G&M conducted a site visit to the St. George WPCP on April 15, 2009. Based on observations made during the site visit and discussions with plant operations personnel, various mechanical deficiencies associated with the inlet works, aeration tank, clarifier and tertiary sand filters have been identified.

2.1.1 INLET WORKS Due to limited preliminary treatment at the inlet works, as a consequence of lack of screening and inadequate grit removal, accumulations of rags, plastics and filament material have been observed in the aeration tank as shown in Photograph 1. The presence of non-biodegradable solids such as rags, plastics and grit in the treatment process can lead to mechanical failures of pumps and diffusers due to clogging and excessive wear. Operators have indicated that when the air supply to the aerobic digester is turned off for decanting purposes, the coarse bubble diffusers have a tendency to plug when the solids settle. As a result, operators are reluctant to decant the digester in order to reduce maintenance operations with the diffusers. Without adequate plant screening, ongoing operation and maintenance issues such as clogged diffusers and plugged pumps adds to operational challenges requiring extended hours of maintenance for frequent mechanical failures.

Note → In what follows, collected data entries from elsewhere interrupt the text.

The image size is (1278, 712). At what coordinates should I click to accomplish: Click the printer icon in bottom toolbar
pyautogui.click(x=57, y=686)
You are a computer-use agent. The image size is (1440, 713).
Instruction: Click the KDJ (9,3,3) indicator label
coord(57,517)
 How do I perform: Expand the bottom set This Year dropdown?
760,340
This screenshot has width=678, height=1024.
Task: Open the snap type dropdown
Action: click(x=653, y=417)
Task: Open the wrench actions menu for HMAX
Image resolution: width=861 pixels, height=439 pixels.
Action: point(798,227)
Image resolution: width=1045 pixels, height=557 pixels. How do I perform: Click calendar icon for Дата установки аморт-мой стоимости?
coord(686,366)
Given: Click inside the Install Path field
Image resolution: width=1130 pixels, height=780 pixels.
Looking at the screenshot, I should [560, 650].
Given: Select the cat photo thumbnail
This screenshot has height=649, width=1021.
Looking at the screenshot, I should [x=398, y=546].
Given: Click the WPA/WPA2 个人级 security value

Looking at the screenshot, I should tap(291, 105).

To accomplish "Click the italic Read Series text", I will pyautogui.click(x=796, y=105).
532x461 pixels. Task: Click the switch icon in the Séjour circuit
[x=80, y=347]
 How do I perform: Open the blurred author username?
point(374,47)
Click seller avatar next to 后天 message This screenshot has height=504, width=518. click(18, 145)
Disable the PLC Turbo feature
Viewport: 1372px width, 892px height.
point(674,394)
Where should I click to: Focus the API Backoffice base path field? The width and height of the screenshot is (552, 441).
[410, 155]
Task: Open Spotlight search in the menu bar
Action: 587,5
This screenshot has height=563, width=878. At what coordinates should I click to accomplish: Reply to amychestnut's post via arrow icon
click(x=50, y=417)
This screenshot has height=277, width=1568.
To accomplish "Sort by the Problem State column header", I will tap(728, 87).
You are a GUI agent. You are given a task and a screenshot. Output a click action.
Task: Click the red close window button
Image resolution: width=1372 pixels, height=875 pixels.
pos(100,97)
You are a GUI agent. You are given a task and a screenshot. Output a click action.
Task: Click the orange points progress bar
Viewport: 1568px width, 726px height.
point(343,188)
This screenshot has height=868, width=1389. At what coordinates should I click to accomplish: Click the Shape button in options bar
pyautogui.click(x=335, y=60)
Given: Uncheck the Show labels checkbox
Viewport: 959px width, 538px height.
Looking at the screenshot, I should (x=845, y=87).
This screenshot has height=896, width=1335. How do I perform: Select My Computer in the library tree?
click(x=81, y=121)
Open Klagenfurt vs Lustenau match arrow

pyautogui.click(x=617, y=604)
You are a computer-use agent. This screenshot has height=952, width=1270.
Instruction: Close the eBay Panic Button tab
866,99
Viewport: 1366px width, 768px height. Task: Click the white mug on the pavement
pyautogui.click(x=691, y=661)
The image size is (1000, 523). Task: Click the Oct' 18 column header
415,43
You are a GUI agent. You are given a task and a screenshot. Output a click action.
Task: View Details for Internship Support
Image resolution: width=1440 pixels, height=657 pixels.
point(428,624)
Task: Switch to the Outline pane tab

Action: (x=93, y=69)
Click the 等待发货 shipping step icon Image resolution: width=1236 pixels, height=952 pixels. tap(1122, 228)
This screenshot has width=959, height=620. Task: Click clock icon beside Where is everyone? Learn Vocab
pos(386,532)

2.1.2 AERATION SYSTEM The aeration tank is equipped with fine bubble diffusers consisting of 10 grids of 12 diffusers per grid for a total of 120 diffusers. Each diffuser grid is removable for cleaning and repairs without draining the aeration tank. Since the new fine bubble diffusers were installed in 2002, operators have indicated that on-going maintenance problems have persisted. Frequent mechanical failures of the diffuser support frame, broken distribution headers and inadequate diffuser grid ballasts have resulted in overall poor performance of the aeration system. Evidence of poor diffuser performance can be identified by examining the surface profile of the aeration tank. As shown in Photographs 2 and 3, numerous large air bubbles can be observed at the liquid surface with an overall uncharacteristic turbulent aeration surface profile suggesting uneven air distribution. For comparison purposes, a typical fine bubble diffuser aeration surface profile should be relatively calm with uniformly distributed small bubbles as shown in Photograph 3. Poor diffuser performance and uneven air distribution can lead to inadequate mixing in the aeration tank and potentially the development of zones with low dissolved oxygen levels. The impact of inadequate oxygen distribution on mixing and aeration is further intensified in plug flow aerations tanks due to the inherent lack of longitudinal mixing characteristics. A comprehensive dissolved oxygen profile of the aeration tank would be required to confirm the presence of these low dissolved oxygen zones.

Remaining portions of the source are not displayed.